No pictures should appear in the copy; otherwise retype the entries exactly.
========================================
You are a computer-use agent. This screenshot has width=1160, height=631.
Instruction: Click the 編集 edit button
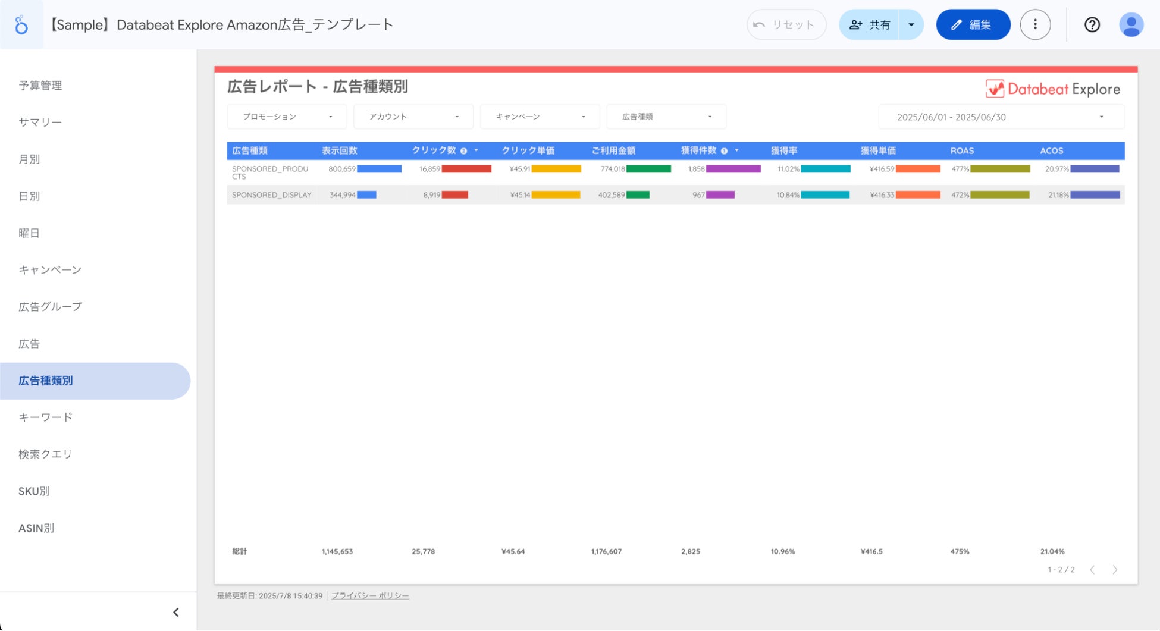(x=973, y=24)
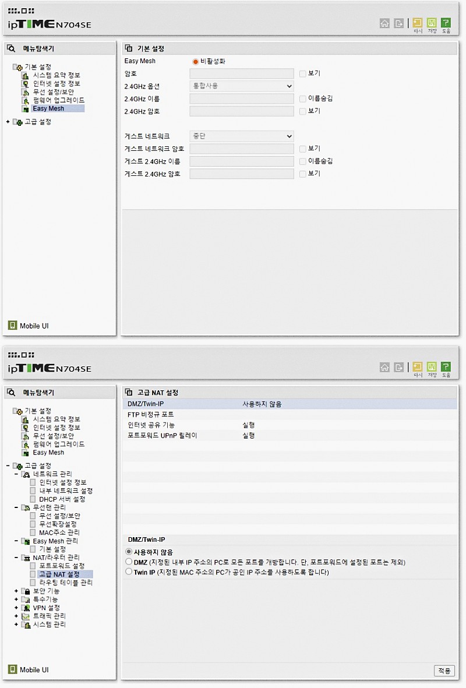Click the VPN 설정 folder icon
The height and width of the screenshot is (688, 466).
click(26, 608)
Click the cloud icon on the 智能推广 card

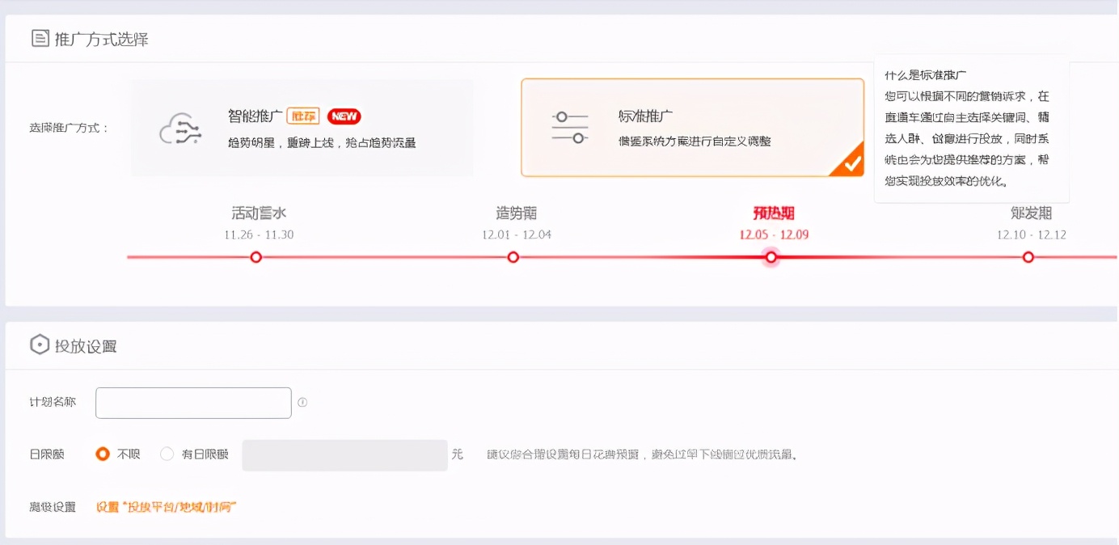pos(181,127)
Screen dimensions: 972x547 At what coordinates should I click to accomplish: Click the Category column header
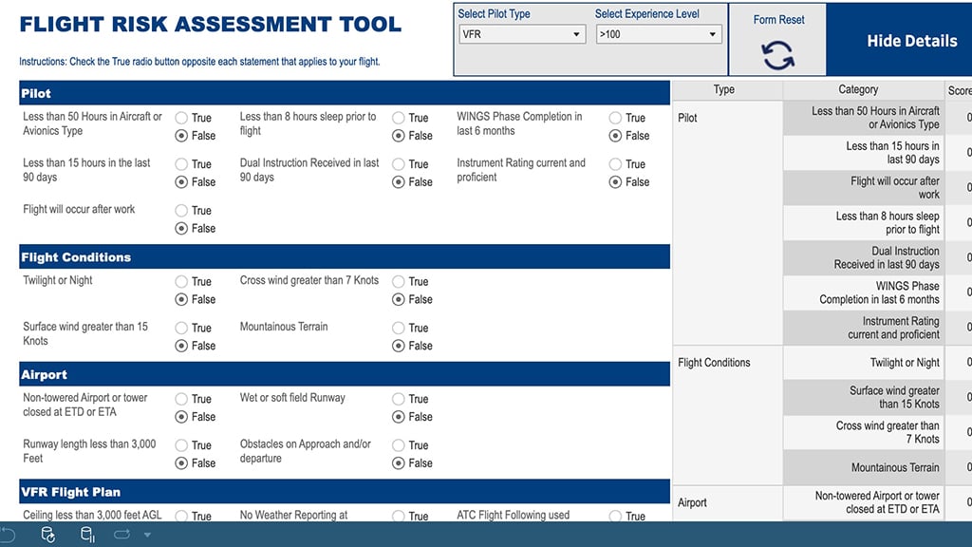click(858, 89)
========================================
§ **Solution**
You are a computer-use agent. This screenshot has width=1160, height=631.
Instruction: Click the 編集 edit button
(x=973, y=24)
Click the VPN 설정 folder icon
The height and width of the screenshot is (688, 466).
click(26, 608)
Click the cloud icon on the 智能推广 card

pos(181,127)
Screen dimensions: 972x547 At what coordinates should I click to accomplish: Click the Category column header
click(858, 89)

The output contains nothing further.